Msg#: 3429093 posted 10:36 am on Sep 6, 2007 (gmt 0)

I prefer dropping the "www", but maintain a "www" DNS entry, and have your server redirect "www" to "non-www".

Been reading this thread, and started thinking from a users point of view.

I know from watching your average Internet user (like my Mum & Dad for example) that they will always start with www. when typing a URL into their browse.
Even with sub-domains, eg sales.example.com they will type www.example.domain.com

Even here at work in the IT department, if I'm reading a URL to a colleague I have to explicitly say that it doesn't start with www.

People are so used to www. that I see absolutely no advantage from a users point of view of dropping it.

jtara

WebmasterWorld Senior Member jtara us a WebmasterWorld Top Contributor of All Time 5+ Year Member



 
Msg#: 3429093 posted 6:28 pm on Sep 6, 2007 (gmt 0)

www is a sub-domain of example.com.

This is incorrect, though it's a commonly-misused term.

First of all, technically, what we sometimes call a "sub-domain" is actually called a "zone".

In, say, "www.example.com", "example.com" is a zone (or a sub-domain, if you will) belonging to ".com". "www" (typically) is a host within the example.com zone, not a zone (or sub-domain) itself.

A zone may contain hosts, and, as well, may own additional zones.

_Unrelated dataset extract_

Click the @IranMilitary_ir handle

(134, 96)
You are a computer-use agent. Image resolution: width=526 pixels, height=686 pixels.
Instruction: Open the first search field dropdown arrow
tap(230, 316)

There's a special case for the "root" name of a zone - it is automatically a host, as well as being the name of a zone. (The only way to disable this is to assign it an address of 0.0.0.0.)

"www.example.com" is not a zone (or sub-domain) unless it has been explicitly set-up as such - and in most cases it is not, as a zone called "www" would be quite confusing to users. (Imagine: www.www.example.com, or news.www.example.com, etc.)

There is no way by simply looking at a domain name whether it is a zone or just a host.

People are so used to www. that I see absolutely no advantage from a users point of view of dropping it.

It's less to type, and will eventually be the norm. In any case, as long as you redirect www to non-www, you make everybody happy.